まだうっすらとした明るさしかない中を、トラックがそこそこの速度で進む。
「起動させておいた方が? 変に刺激してもあれかしらね」
「かもですね。ミュータントの生態は、わからないことが多すぎます」
研究施設がどこにでもあるわけでもなく、何より研究しようなんて人も少ない。
皆、日々を生き抜いて領域を維持していくのが大変なのだ。
警戒しながら時間が過ぎていき、周囲に平地が少なくなっていく。
正面には、自然豊かな山々。
人が住むこともできるだろう自然。
しかし、そこに住めるのは人間だけではないのが、人がいない理由だ。
「暮らすだけなら、こっちのほうが楽よね」
「畑をやるにも、十分そうですよねえ」
見える限りは、むしろ自然がいっぱいの良い場所だ。
崩壊前の景色に近いと言えよう。
もっとも、脅威が見えてないだけということのようだけど。
誰も、好き好んで沸騰したお湯で泳ごうとはしないだろう。
「音響センサーにも多数感あり。生き物はたくさんいますね」
「じゃあまり暴れるのも良くないわね……トラックは限界か。

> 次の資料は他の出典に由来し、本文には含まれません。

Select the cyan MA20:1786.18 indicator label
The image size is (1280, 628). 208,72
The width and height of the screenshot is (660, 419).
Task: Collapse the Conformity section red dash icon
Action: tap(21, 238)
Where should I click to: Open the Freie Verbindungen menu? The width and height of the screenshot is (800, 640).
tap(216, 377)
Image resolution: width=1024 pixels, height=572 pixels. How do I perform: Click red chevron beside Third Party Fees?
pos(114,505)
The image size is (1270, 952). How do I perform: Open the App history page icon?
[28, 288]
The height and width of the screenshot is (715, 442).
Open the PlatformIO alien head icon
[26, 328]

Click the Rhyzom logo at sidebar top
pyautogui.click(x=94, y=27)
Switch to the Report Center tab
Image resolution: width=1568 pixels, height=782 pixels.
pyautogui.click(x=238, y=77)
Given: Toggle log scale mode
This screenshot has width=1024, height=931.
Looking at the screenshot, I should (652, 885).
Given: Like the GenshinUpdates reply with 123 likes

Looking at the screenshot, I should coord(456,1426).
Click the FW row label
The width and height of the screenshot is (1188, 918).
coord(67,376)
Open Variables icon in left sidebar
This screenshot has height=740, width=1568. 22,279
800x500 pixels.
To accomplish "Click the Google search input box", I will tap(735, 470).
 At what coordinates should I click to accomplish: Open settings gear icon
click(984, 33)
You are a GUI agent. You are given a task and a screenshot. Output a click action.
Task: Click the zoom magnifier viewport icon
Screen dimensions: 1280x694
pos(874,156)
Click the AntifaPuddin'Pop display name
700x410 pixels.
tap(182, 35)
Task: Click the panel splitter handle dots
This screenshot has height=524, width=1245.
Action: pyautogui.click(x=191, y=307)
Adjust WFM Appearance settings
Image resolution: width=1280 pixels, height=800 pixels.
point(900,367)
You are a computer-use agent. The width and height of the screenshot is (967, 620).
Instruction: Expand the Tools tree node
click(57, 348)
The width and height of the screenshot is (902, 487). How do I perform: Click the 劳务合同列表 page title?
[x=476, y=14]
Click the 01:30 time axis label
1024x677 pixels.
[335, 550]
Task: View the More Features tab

出ましょ」
トラックを良さそうな場所に停車、そして隠す。
一応、他に誰かが来てもいいようにとしているのだ。
獣やミュータントが、見知らぬ何かを攻撃してくるかもという点もある。
「火事になってもいけないから、動力はアクアマリンで行くわ」
「貴石変換開始……完了、どうぞ」
動力を、相手の温度を下げるビームみたいなのを撃てるものに変更し、JAMを起動。
よく見ると、ロボの表面には青白いラインが走ってるから他の人もわかるはず。
チェックがてら、周囲を観察するけど今のところは、平和。
「水源になる場所はこっちね……管理してる人がいるのかしら? 道は細いけどあるわね」
獣道とは程遠い、しっかりした道。
ここを通るなら、JAMか二輪車かってとこだろうか。
武装チェックの後、歩きだす。
途中から、わずかにブースターを吹かせて浮き気味に移動だ。
このブースターも、石英、水晶を消耗していくのであまり使うのはよろしくない。
(今のところ、ズシンズシンと歩かない方が良さそう、だからなのよね)
朝日と、それによる朝もやが森と山を包み始める。
何かがいる前提で、進む私たち。
「レーテ、湖の様です」
「湖? それが水源?」
さらに吹かせてわずかに上空へ。
そうして見えてきたのは、山のふもと、ちょうど谷間の雨とかが集中しそうな場所。
なるほど、湖だ。
ここだけが水源ってことはないだろうけど、一部なのは間違いない。
「ものすごいでかい、ワニみたいなのがいるとかないわよね?」
「さあ……」
記憶も薄れた、くだらないB級映画の記憶がよぎった言葉に、カタリナもどこか不安げだ。
実際、トラックぐらい大きな熊がいたことがあるから、否定できないのだ。
「ゆっくりね、ゆっくり」
どんな変異をした獣がいるかわからない、そのことが見えない恐怖として襲い掛かってくるのだった。